Reid rocked

Willie Reid is one of the most important "new" players for the Pittsburgh Steelers, but he doesn't seem to be the most popular -- at least with the defensive backs. Read what happened at Saturday's practice:

LATROBE – As Ricardo Colclough showed Steelers fans last year, Willie Reid is a much-needed member of the team, even if he only returns punts.

"Willie's a helluva return man," said Hines Ward. "And he could be a special wide receiver. He's a guy who could really help our offense."

That's if he can keep his head -- literally. There's some question about that since the defensive backs have seen fit to try and tear it off these last couple days of practice.

Anthony Smith started it Thursday when he splattered Reid after a catch over the middle. At Saturday's practice, Ryan Clark lit Reid up well after the whistle, and Smith crushed Reid on another pass over the middle. It prompted Ward to walk over and tell the defensive backs what was on his mind.

And that was?

"It's chicken(bleep)," said Ward. "That's what it is. It's chicken(bleep). We're talking about practice, and you go out there and hurt somebody? I understand we're going at it hard, and you want to hit somebody else, but we have to practice smart."

Reid, of course, was drafted in the third round of the 2006 draft by the Steelers, who hoped to use his 4.3 speed as a return man. But Reid injured his foot last year on his only return of the season. HeHeHe re-injured it during spring practice this year, but has returned to full speed – which means he may be the fastest of a fleet Steelers team.

He's the only legitimate punt returner – outside of starter (and injured) Santonio Holmes – and Reid's been coming on as a receiver. In fact, he held on to every pass after taking the crunching blows.

"Yeah, that's a trademark I get from Hines," Reid said. "I try to learn from the best. He's real aggressive so I just try to mimic the things he does."

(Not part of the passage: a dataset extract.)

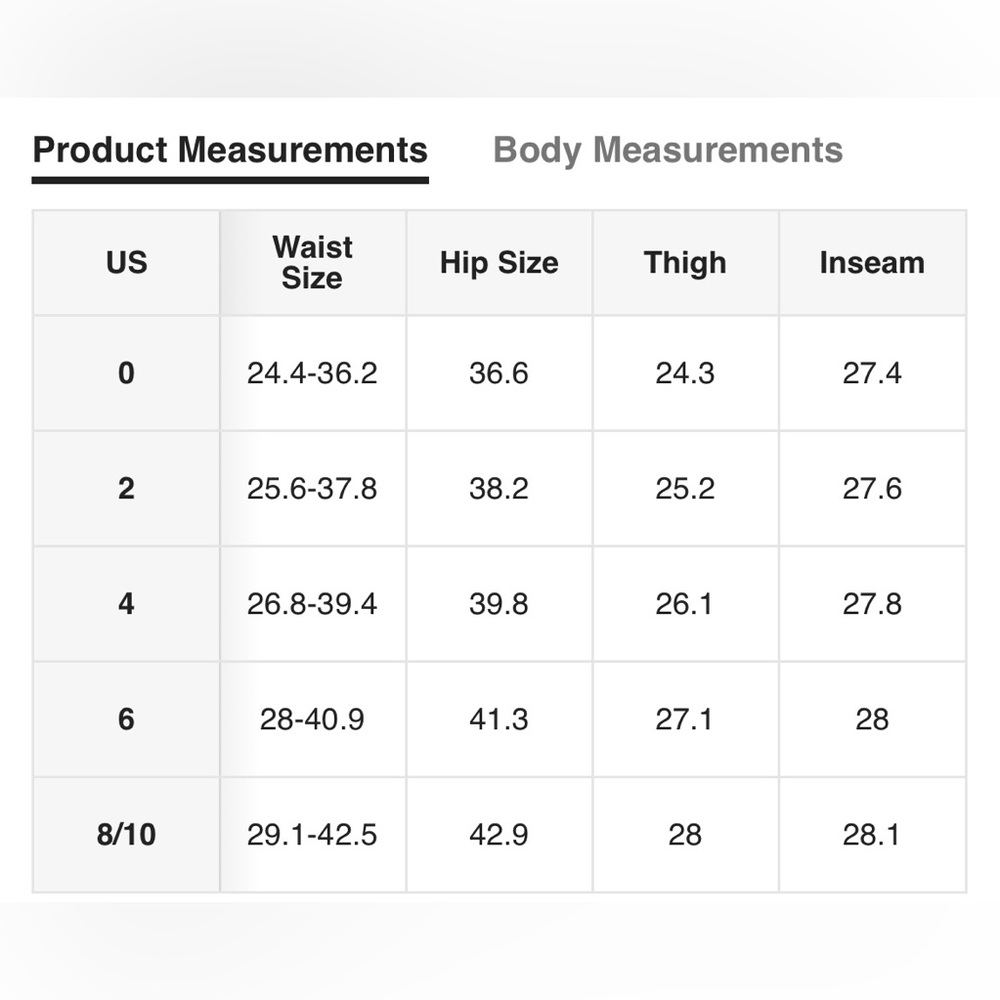Click the Inseam column header

[x=872, y=263]
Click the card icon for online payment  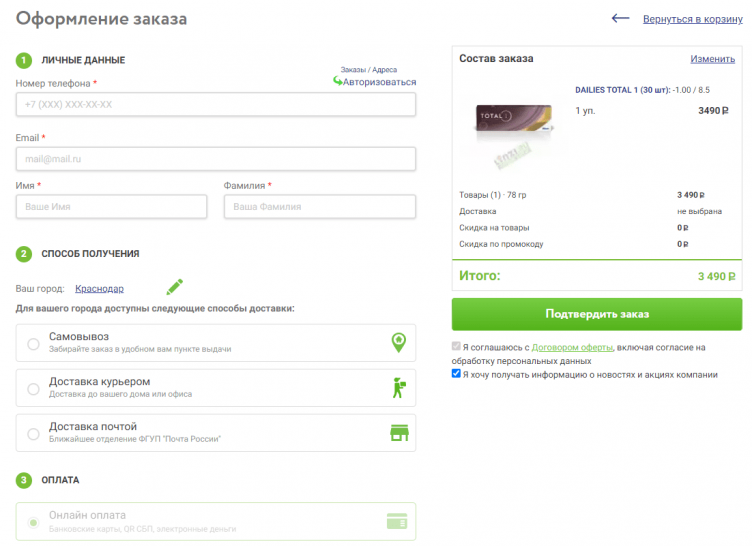point(396,521)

Reid, a 5-10, 186-pounder, said he didn't mind the hits.

"I like a little contact every now and then, but you know, they come in a little tough. I'm going to get them back a little bit," he said. "But we'll calm down. We just got a little excited today."

The hits seemed to be coming from the two free safeties competing for the one job.

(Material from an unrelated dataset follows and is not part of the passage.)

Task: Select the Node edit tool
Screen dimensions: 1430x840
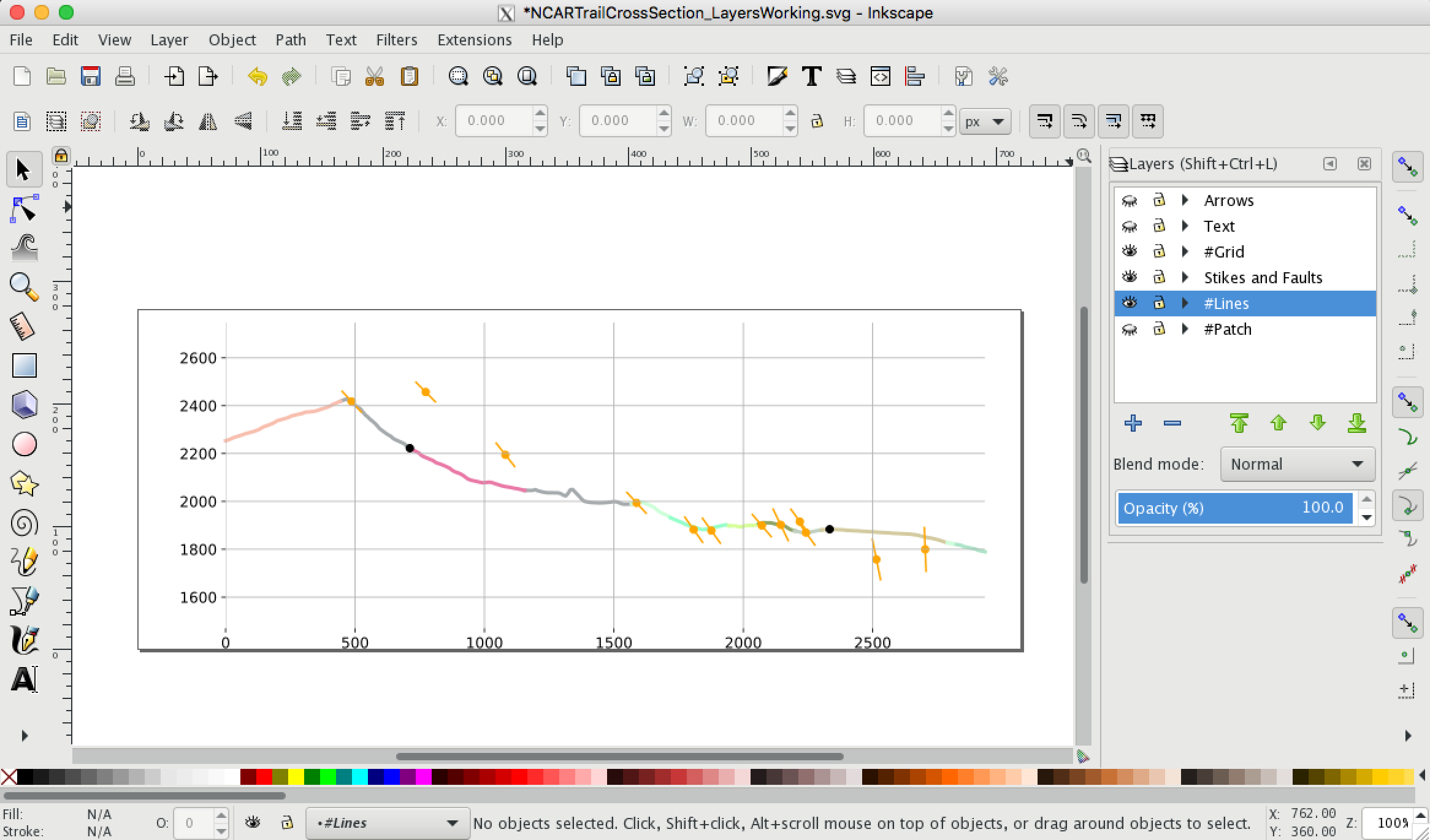Action: click(x=23, y=210)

"And T.C. (Tyrone Carter) and all the rest of them," Reid said. "I talk a lot of trash to them. There are a lot of reasons for it."

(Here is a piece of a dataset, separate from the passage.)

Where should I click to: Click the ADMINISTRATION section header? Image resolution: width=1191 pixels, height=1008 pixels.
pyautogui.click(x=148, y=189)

One of the reasons might be that the receivers embarrassed the secondary Friday night under the lights at Latrobe Stadium. Ward, Cedrick Wilson and Heath Miller caught touchdown passes from Ben Roethlisberger on three of the first four plays of the red-zone drill.

"That doesn't matter," said Ward. "Come back the next day and do something about it. You don't take your frustrations out and try to hurt somebody. Even if he wasn't trying to hurt him, that contact, that initial contact between two people, there's always a chance of somebody getting hurt. As receivers, we're not counting it as a scrimmage. We're not even prepared to get hit like that. Us, we're just trying to catch the ball and get down. Then you catch it when we're not trying to get hit, that's when injuries happen. If we put on full pads and everything, then let us know.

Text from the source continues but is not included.